Yedinci Kesim. - İşcilerin Fabrika Sistemi Tarafından İtilmeleri ve Çekilmeleri. Pamuklu Sanayiinde Bunalımlar

Karl Marx
Makinelerin girmesinin, bu makinelerin ilk rekabete girdikleri eski elzanaatları ile manüfaktürlerdeki işçiler üzerinde zararlı bir etki yaptıklarını, bütün bellibaşlı ekonomi politikçiler kabul ederler. Hemen hemen hepsi de, fabrika işçilerinin düştükleri köle durumundan yakınırlar. Peki, bunların oynadıkları büyük koz nedir? Makineler, onların ilk uygulama ve gelişme dönemindeki dehşet yatıştıktan sonra, emek kölelerinin sayısını, azaltacak yerde, uzun sürede, artırmaktadır! Evet, ekonomi politik, kapitalist üretim biçiminin ebedi ve doğal bir zorunluluk olduğuna inanan her "insansever" için çirkin bir teori ile, yani makineye dayanan fabrika sisteminin bir büyüme ve geçiş döneminden sonra, başarısının tepe noktasında bile, ilk uygulandığında sokağa fırlatıp attıklarından daha fazla işçiyi pençesinde kıvrandıracağı yolundaki o iğrenç teori ile gönül eğlendirmektedir.[144]
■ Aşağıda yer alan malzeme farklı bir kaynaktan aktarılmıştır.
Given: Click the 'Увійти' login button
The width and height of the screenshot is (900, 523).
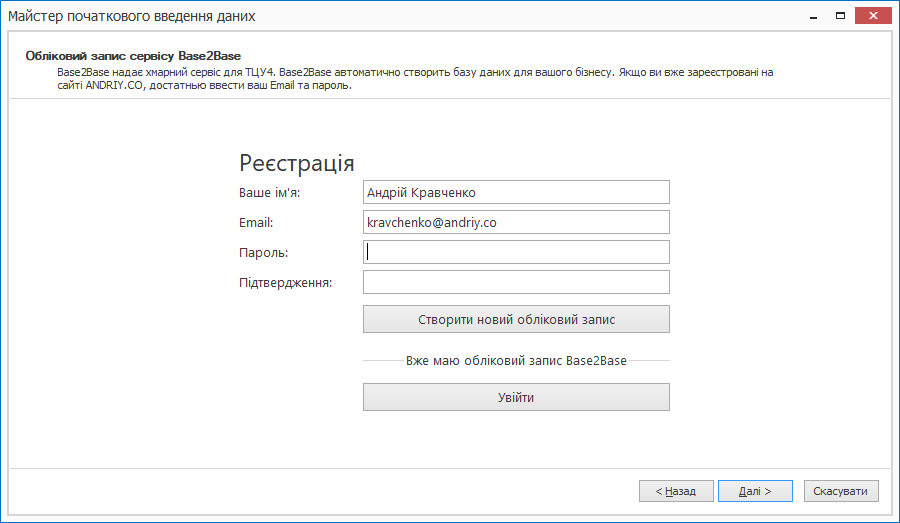Looking at the screenshot, I should (x=515, y=398).
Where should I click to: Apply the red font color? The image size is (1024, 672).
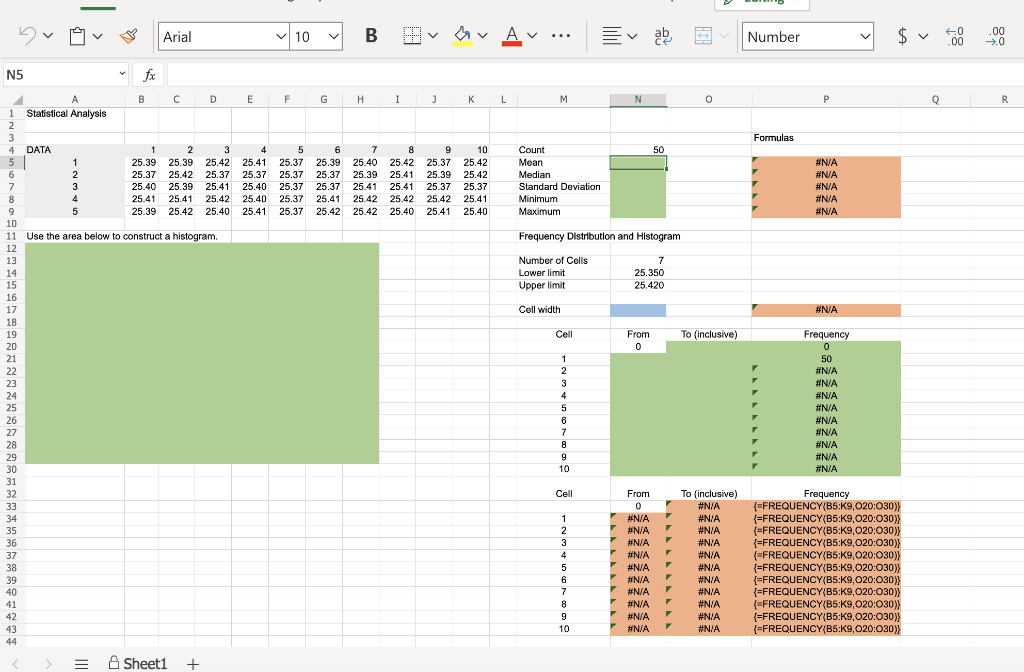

İngiliz yünlü ve ipekli fabrikalarında daha önce gördüğümüz gibi bazi durumlarda, fabrika sisteminin olağanüstü gelişmesinin belirli bir aşamasında, çalıştırılan işçi sayısında, yalnız nispi değil mutlak bir azalmayi da beraberinde getirebileceği doğrudur. 1860 yılında, Parlamentonun bir emriyle Birleşik Krallık'taki bütün fabrikalar ile ilgili olarak yapilan özel bir sayımda, fabrika denetmeni Bay Baker'in bölgesine giren Lancashire, Cheshire ve Yorkshire'daki fabrika sayısının 625 olduğu görülmüştür; bunlardan 570'inde, 85.622 dokuma, tezgahı, 6.819.146 iğ (çiftli iğler hariç), 27.439 beygirgücünde buhar ve 1.390 beygirgücünde su kullanılmakta ve 94.119 kişi çalışmaktaydı. 1865 yılında, aynı fabrikalarda, 95.163 dokuma tezgahı, 7.025.031 iğ vardı, ve 28.925 beygirgücü buhar, 1.445 beygirgücü su kullanılıyor, 88.913 kişi çalışıyordu. Bu duruma göre, 1860 ile 1865 yılları arasında, tezgah sayısında %11, iğ sayısında %3, beygirgücünde %3 bir artış olduğu halde, çalışanların sayısında %51/2 bir azalma olmuştu.[145] 1852 ile 1862 yılları arasında, İngiliz yünlü sanayiinde önemli bir büyüme olduğu halde, burada çalışan işçi sayısı hemen hemen aynı kalmıştı; bu da, bize, yeni makinelerin, daha önceki dönemdeki işçilerin yerini ne kadar büyük ölçüde doldurduğunu göstermektedir.[146] Bazı durumlarda, işçi sayısındaki artış yalnızca görünüştedir; yani bu artış, zaten kurulmuş bulunan fabrikalardaki gelişme sonucu değil, ilgili kolların yavaş yavaş birbirine eklenmesi sonucudur; örneğin, 1838 ile 1856 yılları arasında pamuklu sanayiindeki tezgah ve işçi artışı yalnızca bu iş kolundaki genişlemenin sonucuydu, oysa diğer sanayi kollarındaki artış, daha önce insan gücüyle çalışan, halı, kurdele ve bez dokuma tezgahlarına buhar gücününün uygulanması sonucuydu.[147] Bu durumda, bu iş kollarında çalışan işçi sayısındaki artış, yalnızca toplam işçi sayısındaki bir azalışın belirtisinden başka bir şey değildir. Ensonu, biz, burada, bu sorunu, metal sanayii dışında, her yerde, gençlerin (18 yaşından küçük), kadınların ve çocukların, fabrika işçileri sınıfında önemli bir yer tutması gerçeğinden tamamen ayrı olarak incelemiş bulunuyoruz.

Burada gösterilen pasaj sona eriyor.